PSD e CDS-PP "levaram até ao final do mandato a coligação a governar Portugal, portanto havia todas as razões e todos os fundamentos para este entendimento", afirmou o vice-presidente coordenador da Comissão Política Nacional aos jornalistas no final de um encontro com o candidato presidencial Henrique Neto, na sede nacional do partido, em Lisboa.

"As críticas que foram feitas por parte da oposição revelam o nervosismo que eu julgo que é natural da parte da oposição relativamente a esta proposta de acordo que os líderes [dois partidos] anunciaram", disse o dirigente do PSD.


No domingo, o secretário-geral do PS, António Costa, considerou que a coligação anunciada entre o PSD e o CDS-PP é um "casamento" para "disfarçar as conveniências” e que demonstra que o Governo “nada de novo tem para dar”.

“Foi com alguma estranheza que ouvimos umas críticas muito pouco sustentadas da parte do Partido Socialista e do líder do Partido Socialista à nossa coligação”, respondeu Marco António Costa, considerando que esta aliança “é um ato natural”.


Marco António Costa acrescentou que a coligação foi apresentada “no momento em que ambos os partidos consideraram que era o momento adequado” e que “não nasce de um ato espontâneo, nasce do trabalho de quatro anos”.

Questionado se a coligação irá apresentar ou apoiar um candidato presidencial antes das legislativas, o porta-voz do PSD remeteu uma resposta para quarta-feira, dia em que irão reunir os órgãos nacionais dos dois partidos.

“Teremos oportunidade de observar nos documentos que serão presentes aos órgãos de ambos os partidos, o esclarecimento de quais são essas opções”, afirmou, acrescentando que na “próxima quarta-feira, nos documentos que serão aprovados, haverá uma clarificação estratégica” da posição.

O compromisso para uma coligação pré-eleitoral assinado no sábado pelos presidentes do PSD, Pedro Passos Coelho, e do CDS-PP, Paulo Portas, prevê que os dois partidos dialoguem para, após as legislativas, apoiarem um candidato presidencial.

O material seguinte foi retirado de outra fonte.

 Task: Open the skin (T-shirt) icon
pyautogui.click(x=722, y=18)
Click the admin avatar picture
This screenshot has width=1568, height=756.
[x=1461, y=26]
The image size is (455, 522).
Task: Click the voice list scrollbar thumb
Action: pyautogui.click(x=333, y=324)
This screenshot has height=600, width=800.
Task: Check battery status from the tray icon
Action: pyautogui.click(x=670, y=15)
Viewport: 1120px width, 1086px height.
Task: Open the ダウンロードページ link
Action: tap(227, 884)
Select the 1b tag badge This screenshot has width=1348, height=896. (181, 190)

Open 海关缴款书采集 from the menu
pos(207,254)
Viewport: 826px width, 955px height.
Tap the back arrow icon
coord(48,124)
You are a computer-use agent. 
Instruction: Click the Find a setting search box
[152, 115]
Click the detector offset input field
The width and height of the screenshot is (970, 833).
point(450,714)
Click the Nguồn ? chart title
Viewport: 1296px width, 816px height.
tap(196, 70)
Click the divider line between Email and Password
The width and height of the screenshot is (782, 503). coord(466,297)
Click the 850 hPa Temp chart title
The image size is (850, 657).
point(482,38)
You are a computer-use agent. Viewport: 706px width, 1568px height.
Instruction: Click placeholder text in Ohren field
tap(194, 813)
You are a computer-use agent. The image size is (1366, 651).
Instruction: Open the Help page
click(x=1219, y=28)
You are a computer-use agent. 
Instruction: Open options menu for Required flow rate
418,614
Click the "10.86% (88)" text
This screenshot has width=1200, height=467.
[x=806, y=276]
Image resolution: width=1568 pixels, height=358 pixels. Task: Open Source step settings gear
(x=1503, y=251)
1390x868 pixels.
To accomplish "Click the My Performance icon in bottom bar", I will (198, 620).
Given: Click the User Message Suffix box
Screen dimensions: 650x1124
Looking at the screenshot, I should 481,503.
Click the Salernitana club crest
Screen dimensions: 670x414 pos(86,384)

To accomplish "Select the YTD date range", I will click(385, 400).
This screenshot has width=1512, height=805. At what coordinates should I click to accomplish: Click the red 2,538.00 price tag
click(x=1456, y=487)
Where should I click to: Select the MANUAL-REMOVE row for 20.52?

"A aliança que proporemos aos nossos partidos respeitará as autonomias regionais e incluirá o necessário diálogo para que, depois das eleições legislativas, apoiemos um candidato presidencial, tendo em atenção que as eleições presidenciais implicam decisões de vontade individual que não se esgotam nem dependem unicamente da esfera partidária", refere o documento do compromisso para a coligação citado pela Lusa.